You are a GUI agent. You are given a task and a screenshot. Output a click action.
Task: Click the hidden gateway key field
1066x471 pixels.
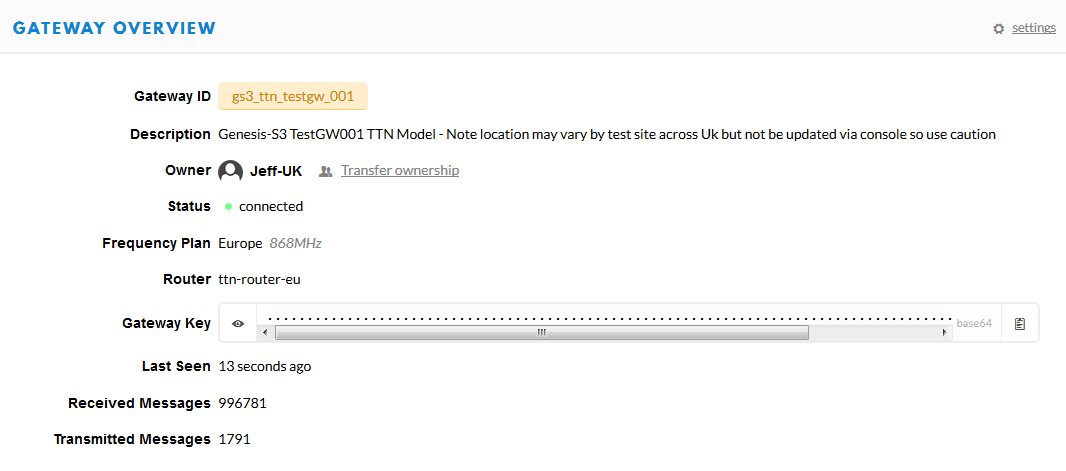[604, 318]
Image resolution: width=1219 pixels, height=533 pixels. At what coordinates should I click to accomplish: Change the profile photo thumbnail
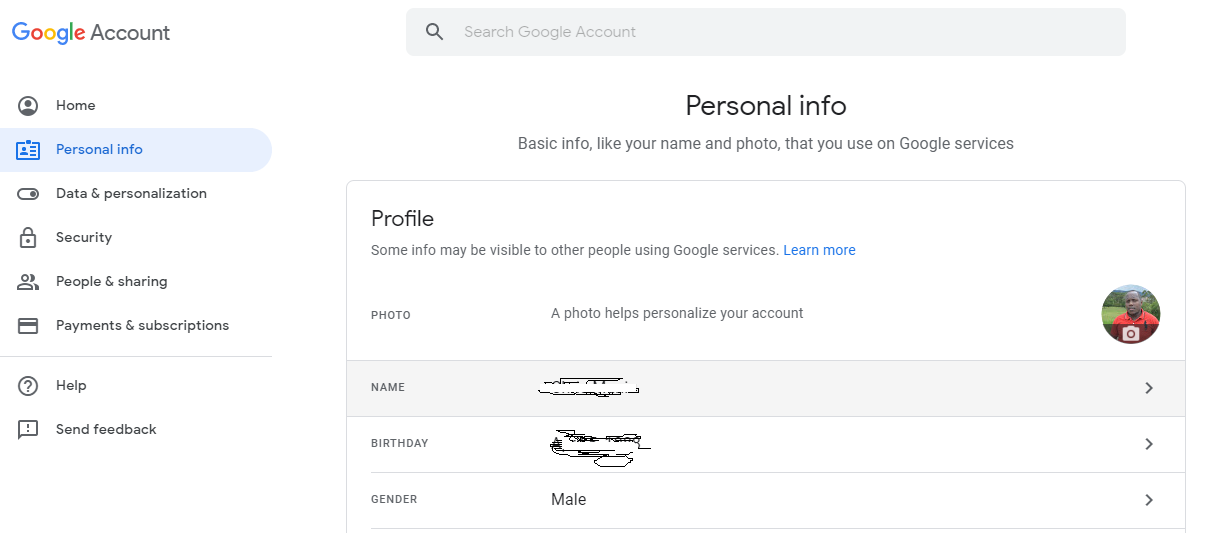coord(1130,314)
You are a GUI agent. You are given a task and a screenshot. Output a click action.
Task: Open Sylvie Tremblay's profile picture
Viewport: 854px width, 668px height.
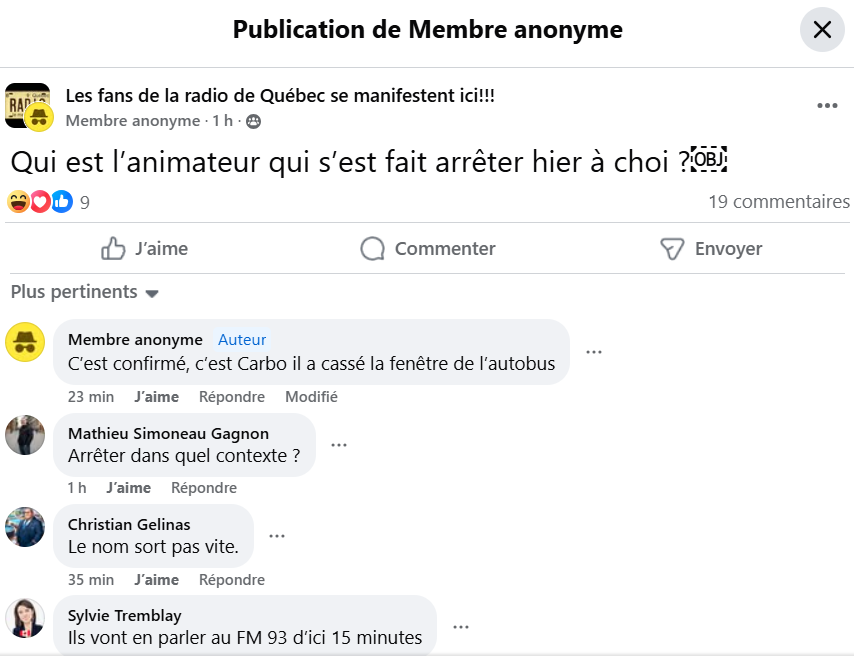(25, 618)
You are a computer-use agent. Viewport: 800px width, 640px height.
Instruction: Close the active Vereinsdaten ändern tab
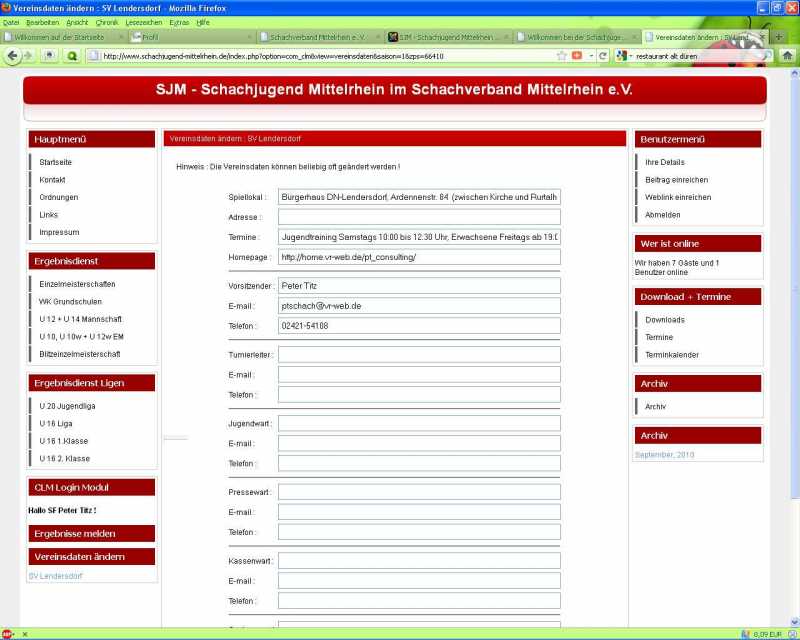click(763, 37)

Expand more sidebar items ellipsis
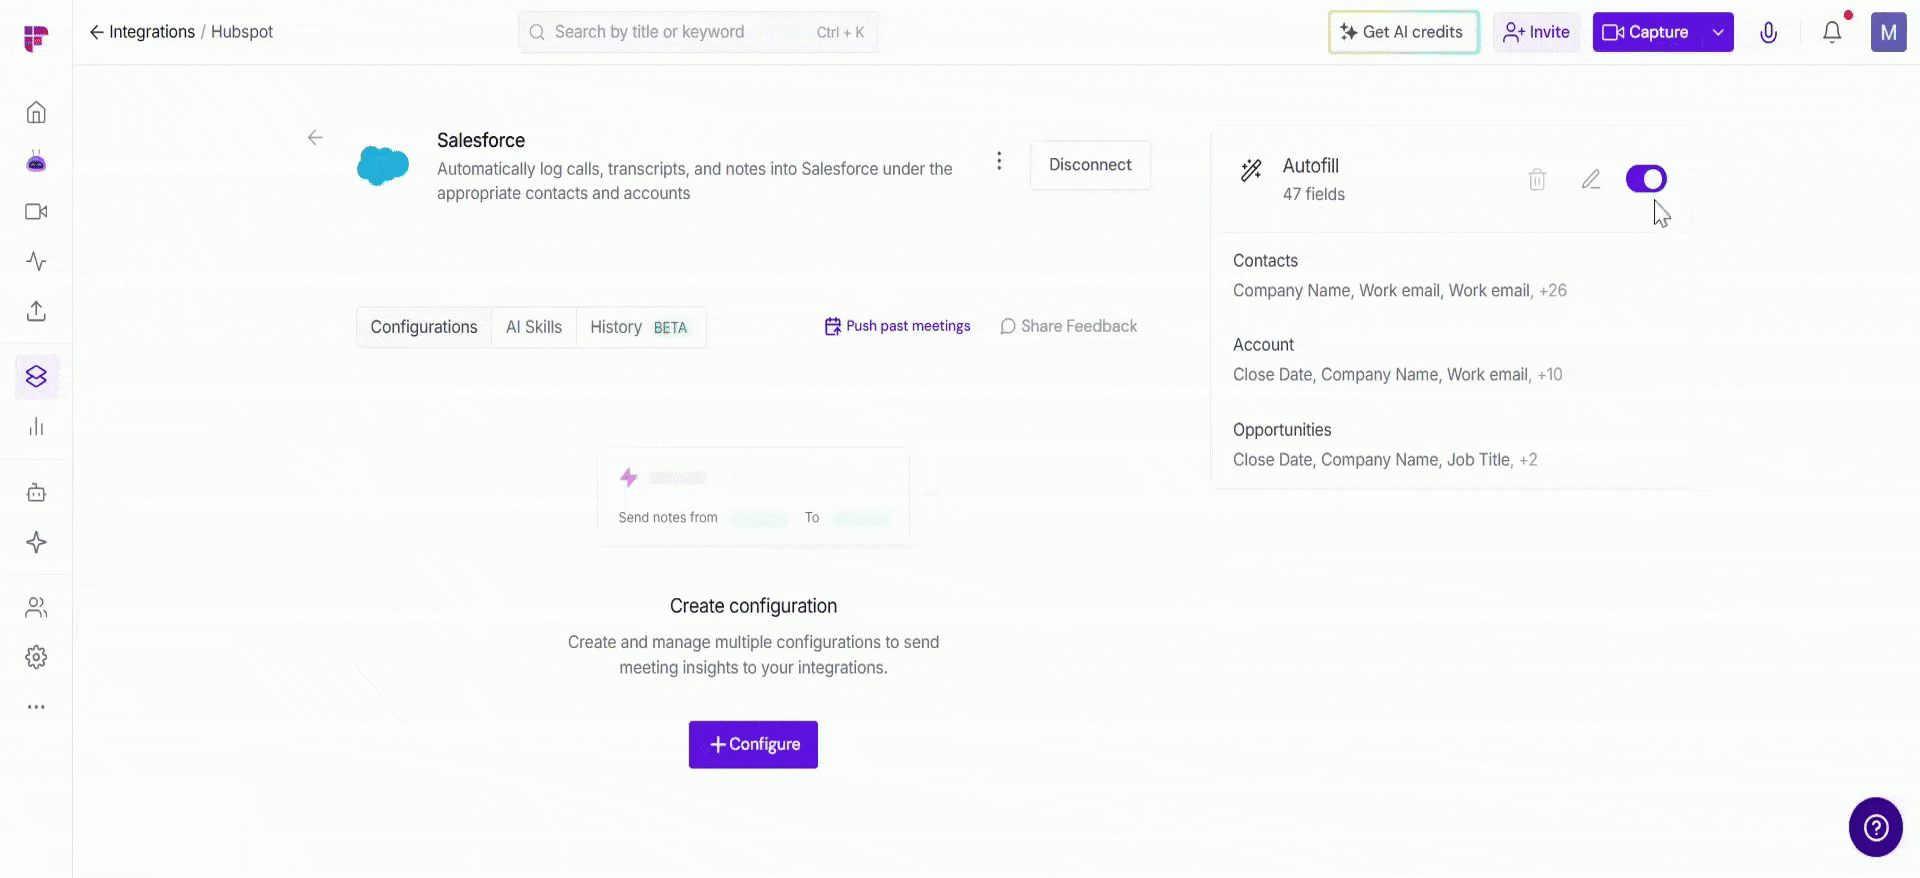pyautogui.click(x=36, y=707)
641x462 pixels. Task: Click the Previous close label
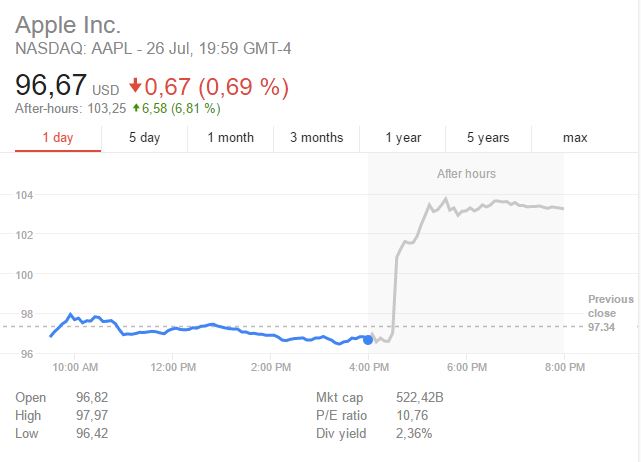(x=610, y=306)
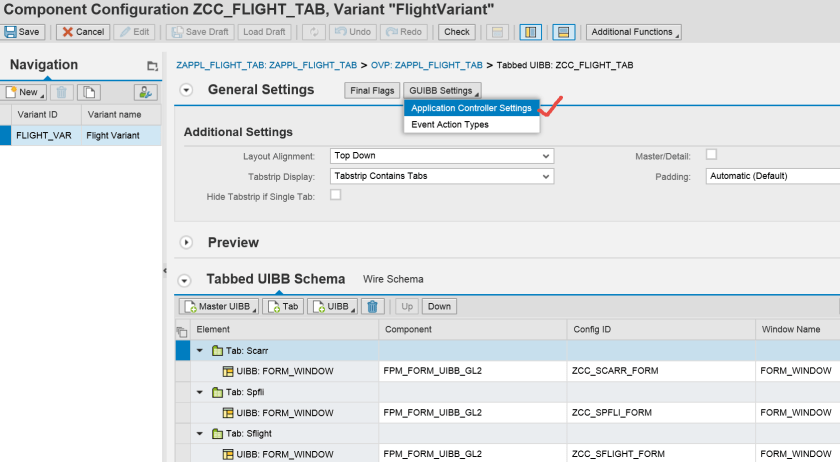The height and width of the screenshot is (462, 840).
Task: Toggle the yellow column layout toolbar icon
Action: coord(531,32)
━━━━
- **Directions for this task**: Exact copy required, pictures excluded: the lines from the one holding "Image resolution: width=1219" through the last line of the data, both ends included.

- **Result**:
Image resolution: width=1219 pixels, height=533 pixels. At what coordinates should I click to accomplish: Change the profile photo thumbnail
coord(1130,314)
You are a GUI agent. You are given a task and a screenshot. Output a click action.
Task: Open Sylvie Tremblay's profile picture
Viewport: 854px width, 668px height.
(25, 618)
You are a computer-use agent. Viewport: 800px width, 640px height.
Instruction: Close the active Vereinsdaten ändern tab
click(763, 37)

Expand more sidebar items ellipsis
pyautogui.click(x=36, y=707)
641x462 pixels. Task: Click the Previous close label
(x=610, y=306)
The height and width of the screenshot is (462, 840).
Task: Toggle the yellow column layout toolbar icon
Action: coord(531,32)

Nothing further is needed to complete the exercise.